После распада СССР распространенность идеи «новой искренности» рассматривается в контексте изменений социально‑экономической ситуации. В целом, период с конца 1990‑х до середины 2000‑х становится временем формирования своеобразной «новоискренней нормы» во все расширяющемся спектре областей, не только в литературе, но и в кинематографе. Методы концептуализации «новой искренности», которая «уже рассматривается как ответ не только на постмодернизм, … но и на события 11 сентября, культуру знаменитостей, потребительство, финансовый кризис, медиатизацию и цифровизацию». В России концепция «новой искренности» также приобретает все большее значение в попытках осмыслить современные культурные процессы.

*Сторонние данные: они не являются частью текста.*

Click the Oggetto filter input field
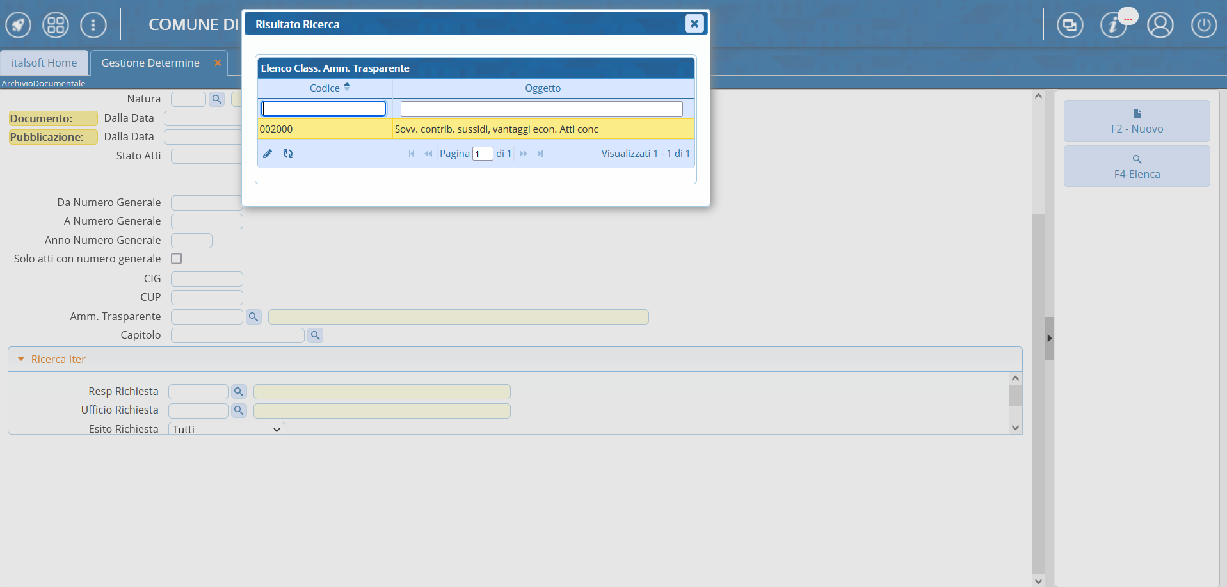1227x587 pixels. (541, 109)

Стилистические трансформации привлекают наше внимание к риторике «искренности» в практиках самопрезентации и в их проектах, используя ее не только как художественный прием, но и, в определенной степени, как PR‑стратегию. Руттен отмечает, что «новая искренность» как маркетинговый инструмент является требованием определенных эмоциональных режимов в обществе в амбивалентной логике постмодерна. Руттен отмечает, что он заинтересован в создании идеи «новой искренности».

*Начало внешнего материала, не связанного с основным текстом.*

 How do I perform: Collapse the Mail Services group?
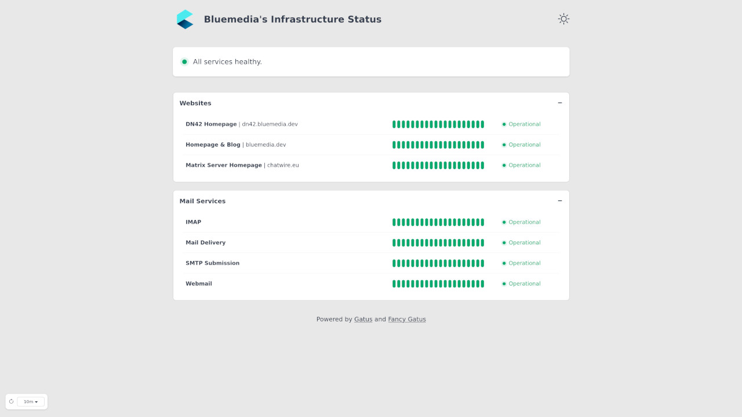click(560, 201)
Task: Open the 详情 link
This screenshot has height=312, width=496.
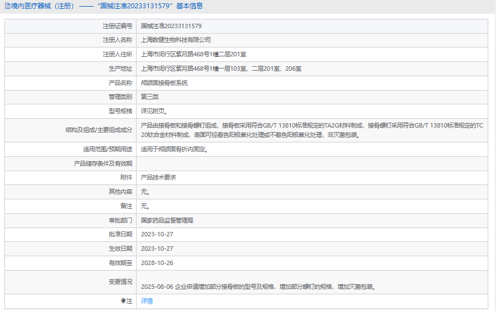Action: [x=147, y=301]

Проблема опосредования повседневного или экзистенциального опыта лежит «в промежутке» между возникшими на заре современной эры страхами, что «СМИ лишают нас возможности прямого самовыражения», и оптимистичными заявлениями о том, что «СМИ создают более искренние способы общения». В то же время влияние новых медиа‑технологий на постмодернизм часто рассматривается как «поглощающее», когда доступные пользователям методы и масштабы создания, распространения и потребления контента диктуют преодоление постмодернистской логики и требуют переосмысления понятий «реальность», «идентичность», «аутентичность».